Jan 14, 2007

Headed North The Second Time

Boat Engine

Early in the morning, well before sunrise, Sengthian dropped me off at Tah Huah Galeeow. There is also a bus but I imagine it’s a dusty bumpy ride. The landing had a steady flow of boats coming over from Thailand and unloading food, mostly fruit and potato chips. I’d say Galeeow is a good place to bring stuff across with the least amount of “tax” possible.
It’s amazing how quickly one can drop off the beaten path just by driving down a street and getting on a boat. For the next couple of days I saw no other westerners at all and never spoke English.
The Mekong above Vientiane is the same river as elsewhere with a personality all it’s own. It’s muddy, it’s powerful, and it’s in a hurry. The Mekong doesn’t feel so much as if it’s sliding down a hill as that it’s being pushed from behind.
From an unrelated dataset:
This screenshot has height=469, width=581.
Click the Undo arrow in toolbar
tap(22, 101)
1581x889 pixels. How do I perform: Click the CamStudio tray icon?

All that water wanting to get to Vietnam and out into the delta so that it can finally slow down and drop it’s silt.
I don’t know when or if ever the river will be used easily by regular boats. The whole way up it always seemed as if we were having to wend our way between rocks and up over ledges. Some places there are concrete pylons built up on both sides of the channel to guide boats through sections that are unobvious, more often there is nothing, or water of a different colour or a bit of white water.
I figure our boat sat a couple feet deep in the water and was maybe sixty feet long. It was powered by a huge diesel engine. I think it had ten cylinders and looked like the kind of thing used to power a D10 Cat or a drill rig.
The end of the ride was at a classic Mekong river town called Pak Lai. If there were any rooms available with hot water I didn’t find them. The first place I stopped used a bucket for a shower, the second place quoted a price of $13 to start out. When I asked for a regular room the price dropped to $3. If anyone is hankering for Laos in the bad old days you need look no further. People used to think that foreign tourists cared nothing for money and would charge astronomical amounts for poor accommodation. I found a restaurant, there was a family eating there, otherwise the place was empty. At $4 for a bowl of soup I can see why.
The next day seemed to be more of the same. No signs in English and that general feeling that not many other tourists go this route. Xayabuli province isn’t really that far out in the boonies, it’s a prosperous part of Laos, it’s just that no one goes there. It seemed as if the provincial authorities were still using French for the names of things. The rest of the country has switched to English, and I’m sure there are very few French speakers around.

Ferry at Tha Deua

One day on the river was enough for me. I didn’t even check out the boat situation further, but left early in the morning and hopped a Sawngthaew, the only transportation headed north, there are no busses. The two breaks to the monotony were when I saw a pair of working elephants complete with logging chains around their necks walking down the side of the road and when a soldier got on carrying some kind of an AK variant. It had a very long barrel, small clip, and hole in the but. All the earmarks of a Soviet sniper rifle. There was even some sort of mechanism at the end of the barrel with a lot of holes in it, maybe some sort of flash suppressor. I’m not much of a gun nut but still I am American, we like those kinds of things.
At the provincial capital I had to catch another truck across town and get on a third one to head for Luang Prabang province. The roads were for the most part unpaved and I was already coated with dust, so I rode on the tailgate hanging onto the roof rack and enjoying the view. Unfortunately being outside the sawngthaew I caught the eye of a couple of policeman at a road check before the Mekong crossing and they demanded my passport and had me go inside while they copied down my information. They could have at least smiled.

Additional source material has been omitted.